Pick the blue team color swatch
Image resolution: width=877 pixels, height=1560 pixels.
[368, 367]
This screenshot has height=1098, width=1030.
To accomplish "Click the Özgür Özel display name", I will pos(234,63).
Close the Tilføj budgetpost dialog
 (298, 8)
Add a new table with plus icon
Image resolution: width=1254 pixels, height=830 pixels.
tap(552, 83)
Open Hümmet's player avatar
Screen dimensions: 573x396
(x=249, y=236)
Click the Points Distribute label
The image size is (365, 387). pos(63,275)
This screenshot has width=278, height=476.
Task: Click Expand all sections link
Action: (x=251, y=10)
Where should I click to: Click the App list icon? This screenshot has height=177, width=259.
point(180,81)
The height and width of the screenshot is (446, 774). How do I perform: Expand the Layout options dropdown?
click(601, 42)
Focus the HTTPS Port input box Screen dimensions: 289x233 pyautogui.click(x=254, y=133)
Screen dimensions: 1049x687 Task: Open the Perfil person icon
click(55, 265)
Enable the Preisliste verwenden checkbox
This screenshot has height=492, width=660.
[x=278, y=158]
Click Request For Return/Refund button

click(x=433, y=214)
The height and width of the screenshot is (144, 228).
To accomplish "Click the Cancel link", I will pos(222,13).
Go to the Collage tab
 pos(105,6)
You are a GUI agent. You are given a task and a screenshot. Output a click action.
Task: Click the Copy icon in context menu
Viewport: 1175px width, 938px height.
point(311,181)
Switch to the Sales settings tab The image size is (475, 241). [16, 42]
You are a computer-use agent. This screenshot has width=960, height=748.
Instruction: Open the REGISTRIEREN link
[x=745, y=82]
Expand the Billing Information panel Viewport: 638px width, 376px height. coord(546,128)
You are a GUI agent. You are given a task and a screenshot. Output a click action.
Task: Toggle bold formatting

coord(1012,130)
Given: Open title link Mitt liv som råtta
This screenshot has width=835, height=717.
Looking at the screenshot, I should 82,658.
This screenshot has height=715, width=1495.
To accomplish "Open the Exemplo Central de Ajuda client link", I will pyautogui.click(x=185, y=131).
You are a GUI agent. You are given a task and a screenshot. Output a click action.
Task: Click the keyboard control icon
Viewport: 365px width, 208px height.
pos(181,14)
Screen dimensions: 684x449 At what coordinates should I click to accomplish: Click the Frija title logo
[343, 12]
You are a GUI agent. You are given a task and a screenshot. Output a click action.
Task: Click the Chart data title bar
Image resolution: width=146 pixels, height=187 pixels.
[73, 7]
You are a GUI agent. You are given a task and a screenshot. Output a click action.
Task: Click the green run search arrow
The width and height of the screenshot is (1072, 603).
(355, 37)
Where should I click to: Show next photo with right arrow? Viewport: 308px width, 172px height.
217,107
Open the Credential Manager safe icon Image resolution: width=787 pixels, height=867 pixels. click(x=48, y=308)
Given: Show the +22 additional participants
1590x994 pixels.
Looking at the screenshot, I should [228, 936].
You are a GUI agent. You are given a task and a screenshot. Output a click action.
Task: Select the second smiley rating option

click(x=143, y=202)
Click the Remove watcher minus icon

* [What to do]:
Every line must be copied exactly as it stands above.

* [Response area]:
Pick the blue team color swatch
Image resolution: width=877 pixels, height=1560 pixels.
[368, 367]
This screenshot has height=1098, width=1030.
To accomplish "Click the Özgür Özel display name", I will pos(234,63).
Close the Tilføj budgetpost dialog
 (298, 8)
Add a new table with plus icon
Image resolution: width=1254 pixels, height=830 pixels.
tap(552, 83)
Open Hümmet's player avatar
Screen dimensions: 573x396
(x=249, y=236)
Click the Points Distribute label
The image size is (365, 387). pos(63,275)
This screenshot has width=278, height=476.
Task: Click Expand all sections link
Action: (x=251, y=10)
Where should I click to: Click the App list icon? This screenshot has height=177, width=259.
point(180,81)
The height and width of the screenshot is (446, 774). How do I perform: Expand the Layout options dropdown?
click(601, 42)
Focus the HTTPS Port input box Screen dimensions: 289x233 pyautogui.click(x=254, y=133)
Screen dimensions: 1049x687 Task: Open the Perfil person icon
click(55, 265)
Enable the Preisliste verwenden checkbox
This screenshot has height=492, width=660.
[x=278, y=158]
Click Request For Return/Refund button

click(x=433, y=214)
The height and width of the screenshot is (144, 228).
To accomplish "Click the Cancel link", I will pos(222,13).
Go to the Collage tab
 pos(105,6)
You are a GUI agent. You are given a task and a screenshot. Output a click action.
Task: Click the Copy icon in context menu
Viewport: 1175px width, 938px height.
point(311,181)
Switch to the Sales settings tab The image size is (475, 241). [16, 42]
You are a computer-use agent. This screenshot has width=960, height=748.
Instruction: Open the REGISTRIEREN link
[x=745, y=82]
Expand the Billing Information panel Viewport: 638px width, 376px height. coord(546,128)
You are a GUI agent. You are given a task and a screenshot. Output a click action.
Task: Toggle bold formatting

coord(1012,130)
Given: Open title link Mitt liv som råtta
This screenshot has width=835, height=717.
Looking at the screenshot, I should 82,658.
This screenshot has height=715, width=1495.
To accomplish "Open the Exemplo Central de Ajuda client link", I will pyautogui.click(x=185, y=131).
You are a GUI agent. You are given a task and a screenshot. Output a click action.
Task: Click the keyboard control icon
Viewport: 365px width, 208px height.
pos(181,14)
Screen dimensions: 684x449 At what coordinates should I click to accomplish: Click the Frija title logo
[343, 12]
You are a GUI agent. You are given a task and a screenshot. Output a click action.
Task: Click the Chart data title bar
Image resolution: width=146 pixels, height=187 pixels.
[73, 7]
You are a GUI agent. You are given a task and a screenshot. Output a click action.
Task: Click the green run search arrow
The width and height of the screenshot is (1072, 603).
(355, 37)
Where should I click to: Show next photo with right arrow? Viewport: 308px width, 172px height.
217,107
Open the Credential Manager safe icon Image resolution: width=787 pixels, height=867 pixels. click(x=48, y=308)
Given: Show the +22 additional participants
1590x994 pixels.
Looking at the screenshot, I should [228, 936].
You are a GUI agent. You are given a task and a screenshot. Output a click action.
Task: Select the second smiley rating option

click(x=143, y=202)
Click the Remove watcher minus icon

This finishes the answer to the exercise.